Batten is a rare, incurable and fatal disease with a life expectancy of six to twelve years. Over time, the disease robs children of their speech, mobility, eyesight and ability to swallow, whilst causing uncontrollable seizures and movement disorders.
Eventually, children with Batten disease become blind, tube fed, completely dependent on others for all their needs, and unable to communicate.
Parents Mike and Lucy Caroll have spent five years battling on behalf of their two sick children, as well as raising money to help others facing the same plight – and recently received a Special Recognition Award at the Pride of Manchester Awards for their efforts.
When Ollie was three-and-a-half years old, in the bath, he had a seizure. When they arrived at the hospital, a neurologist told them Ollie had Batten Disease, and only had a few years to live.
“I’ll never forget seeing Ollie sat on his dad’s knee, wiping the tears from his own dad’s cheeks,” said Lucy in a video interview recorded for the Pride of Manchester Awards.
Then, they got the devastating news that their daughter Amelia, who is now eight, also had Batten Disease.
“Hearing it the second time was even worse than the first time, because we’d done the research and we knew what the disease was,” said Lucy.
For almost two years Mike and Lucy, from Poynton, fought and eventually won access to ground-breaking treatment at Great Ormond Street Hospital, funded by a pharmaceutical company.
The treatment, which replaces enzymes missing from the brain of a child with Batten Disease, consists of four hour-long infusions, twice monthly.
Ollie’s condition deteriorated during the fight for the treatment, and he cannot now walk or talk and is blind.
Amelia became one of the youngest children in the UK to receive the therapy.
The couple are now campaigning to have the treatment made available at Manchester Children’s Hospital.
Other Batten families got behind them, and Ollie’s Army and the Batten community managed to raise £250,000 for medics at Great Ormond Street to start a new clinical trial to help save the eyesight of patients, including Amelia – but they now need to raise funds for Amelia to get to London to access the treatment.
“When you look at Amelia now, who started the treatment, she can still walk and talk and eat,” said Mike in the video interview.
“But the one thing the treatment doesn’t do is it doesn’t save the eyesight.”

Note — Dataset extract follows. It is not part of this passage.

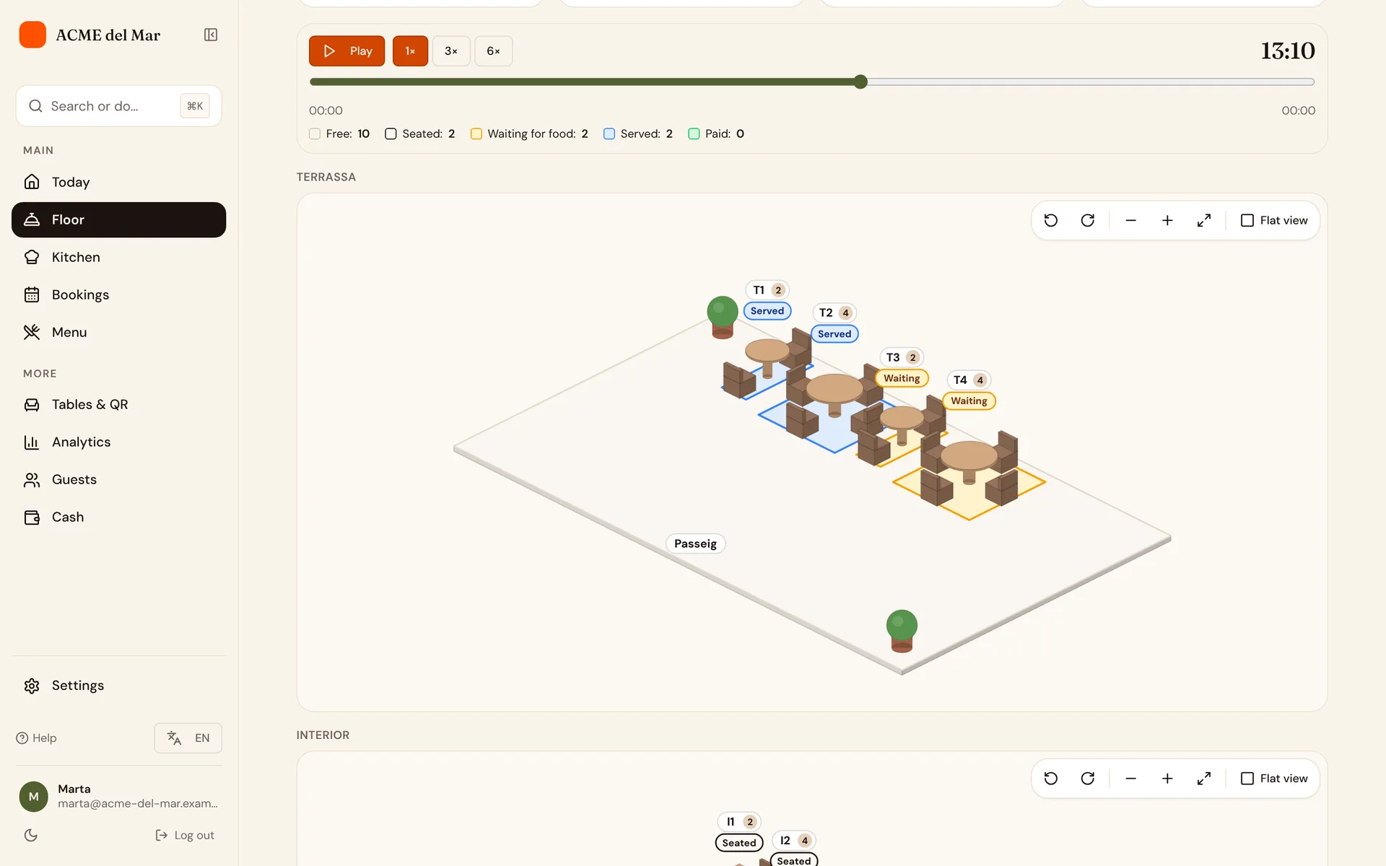Screen dimensions: 1386x866
Task: Expand Terrassa view to fullscreen
Action: click(1204, 220)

Lucy describes watching Ollie’s deterioration as “absolutely horrendous”, and now “to know that he can no longer see, that his world is dark… it’s awful.”
There is now a new drug available which will help children with their sight, and Mike and Lucy along with the Batten community are fighting for other children to have this.
“We basically set up Ollie’s Army to help keep family and friends informed about what was going on with Ollie and Amelia,” said Lucy.
“But now we’ve been able to use Ollie’s Army for fundraising and awareness, and obviously at the moment we are fighting to save Amelia’s eyesight and other children with Batten Disease.”
In May, the couple were surprised to see Sue Johnston OBE arrive in their back garden to present them with the award.
“We were in total shock to win this award but it was an honour to receive and be a part of such a special day and be given the opportunity to raise even more awareness of this ultra rare disease,” said the couple.
“If we can get this treatment started, it could save other children’s eyesight, and give them a better quality of life.”